Matt Cartwright Talks Policy With University Students

By Victoria Scruse and Jackson Feiner  – Staff Writers

On November 8, people across Pennsylvania will be heading to the polls for the statewide elections. People will vote for governor, senator and in some districts, their congressperson.  

The University of Scranton and the greater NEPA area belong to Pennsylvania’s 8th congressional district.  

Matt Cartwright has represented this district in the House of Representatives since 2019.  

This year’s election is between the incumbent Matt Cartwright (D) and the challenger Jim Bognet (R).  

We reached out to both candidates in hopes of doing an interview with both so that readers are informed. The Bognet campaign did not immediately respond to a request for comment.  

Q: What initially made you want to run for public office?  

A: As a trial attorney, I fought for those who were wronged. I saw a system that didn’t work for working people, and I knew that something had to be done to make sure everyday people were given a fair shot, not the powerful and well-connected. In Congress, I saw an opportunity to help people on a much broader scale. The fight to stand up for working people is still the fight I am waging in Washington on your behalf.  

Q: Lackawanna County/Scranton has been in a state of economic disrepair since the closing of the mines in the 60s and 70s. What needs to be done to revitalize the area?  

A: We need to create jobs in our area that look to the future. This will help keep our best and brightest in northeastern Pennsylvania. I recently secured $16.62 million for the University of Scranton to build a research facility for academic science. This facility will focus on engaging K through 12 students and get them interested in the fields of health, STEM and cybersecurity. I also secured a $1 million National Science Foundation grant for the University of Scranton and Marywood University. These investments in our community’s higher education institutions will help build a local workforce to bring NEPA forward.  

Q: 21.8% of the Population of Scranton is living below the poverty line, the national average is 12.8%. What have you/will you do to help your Constituents out of Poverty?  

A: I secured funding for the Homeless Veterans Reintegration Project (HVRP) to serve veterans in Luzerne, Lackawanna and Monroe Counties. This program is designed to help them reintegrate into the community after military service, lifting up our veterans who have served their country. I also secured a nearly $4 million dollar grant for Scranton-Lackawanna Head Start. That effort, along with future investments, will help kids who need it most, giving them a shot at a better life by providing them with a quality education regardless of their zip code.  

Q: Scranton’s population has declined from its peak by 46.9%. Why is this? And what can be done to Attract more people to the Area?  

A: I recently led a coalition of regional partners to urge the Federal Railroad Administration to restore passenger rail service between Scranton and New York City.
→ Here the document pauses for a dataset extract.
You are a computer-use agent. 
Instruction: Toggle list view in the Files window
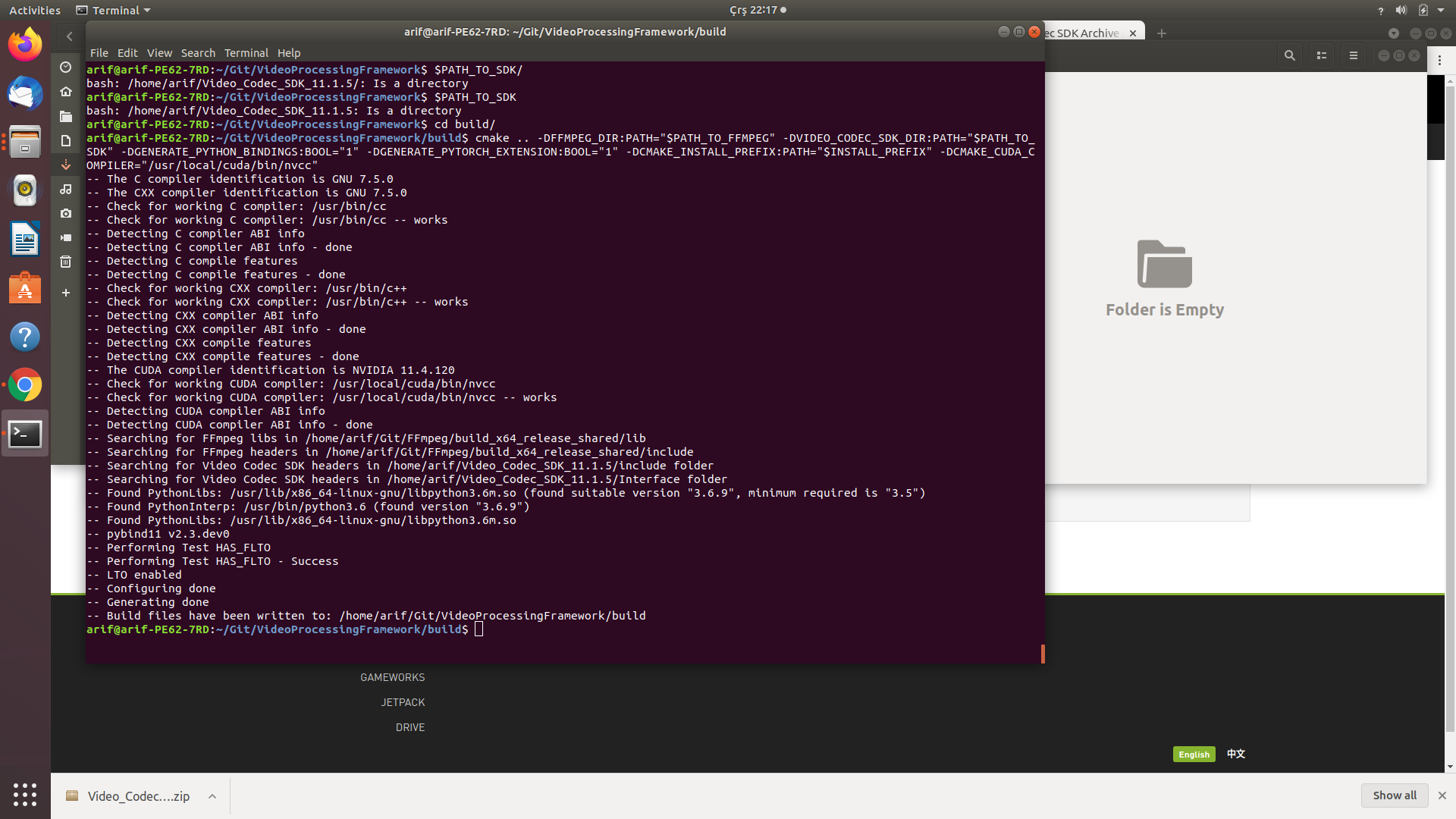pos(1321,55)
Seeing this rail service fully restored would significantly boost the development and tourism in northeastern Pennsylvania with an estimated impact of $87 million per year. I’m working every day to build a local economy that works for working people.  

Q: What do you think should be done (if anything) about the massive amount of student debt in the country?  

A: We need to see significant reforms to make college more affordable and to prevent college graduates from drowning in debt. We should additionally provide support for anyone who chooses alternatives to higher education, such as apprenticeships and workplace certifications. Lifting members of our community regardless of their career path is how we move NEPA forward. Making college more affordable and accessible is crucial for building and retaining our area’s workforce.  

Q: With your new policies brought to the table, do you think you’ll be able to convince both political parties how influential you can be for all Americans?  

A: I have a proven record of sponsoring and supporting legislation with members of both parties. Over my ten years in Congress, I’ve introduced more bipartisan legislation than any other House Democrat over that same period. 77.1% of my votes have been bipartisan in nature, attracting the support of both Republican and Democratic representatives. I’ve sponsored bipartisan legislation to deliver justice to the marines, workers and families who were impacted by the drinking water at Camp Lejeune, and to restore our local environment from the damage inflicted by abandoned coal mines. I will always put the working men and women of our community before party and politics.  

Q: Scranton’s gender salary gap is relatively large (with women stemming around 52,000 and males stemming around 72,000, Do you believe you can change this?  

A: While growing our local economy, we cannot lose sight of those who have historically been left behind. I cosponsored the Paycheck Fairness Act to address wage discrimination on the basis of sex. I also recently secured funding for the Appalachian Regional Commission (ARC) for their Connect Inclusive Program in Luzerne County. This program will provide training and support to women owned businesses here in northeastern Pennsylvania. Ensuring everyone has a fair shot is the reason I first ran for Congress, and it continues to be my guiding purpose as your congressman.  

Cartwright stands for equality in the workforce, reduction in student debt, reduction in poverty, increased job opportunities, the prevention of big oil companies from taking advantage of the common man, and an increase in tourism in our area. He is actively involved in policies and legislation to better the lives of Pennsylvanians.